▶ [STATED TASK]: Please arrange the records as a numbered list, leaving out blank lines, beginning with the line containing "How do I perform: Enable" and continuing through the line containing "(x=443, y=120)".

▶ [SUPPLIED MATERIAL]:

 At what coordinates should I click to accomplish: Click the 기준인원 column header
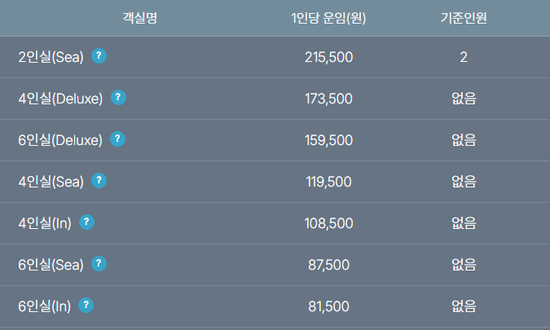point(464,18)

...

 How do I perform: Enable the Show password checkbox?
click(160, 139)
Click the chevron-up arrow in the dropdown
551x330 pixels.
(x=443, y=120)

▶ [RESULT OF THE EXERCISE]:
1.  How do I perform: Enable the Show password checkbox?
2. click(160, 139)
3. Click the chevron-up arrow in the dropdown
4. 551x330 pixels.
5. (x=443, y=120)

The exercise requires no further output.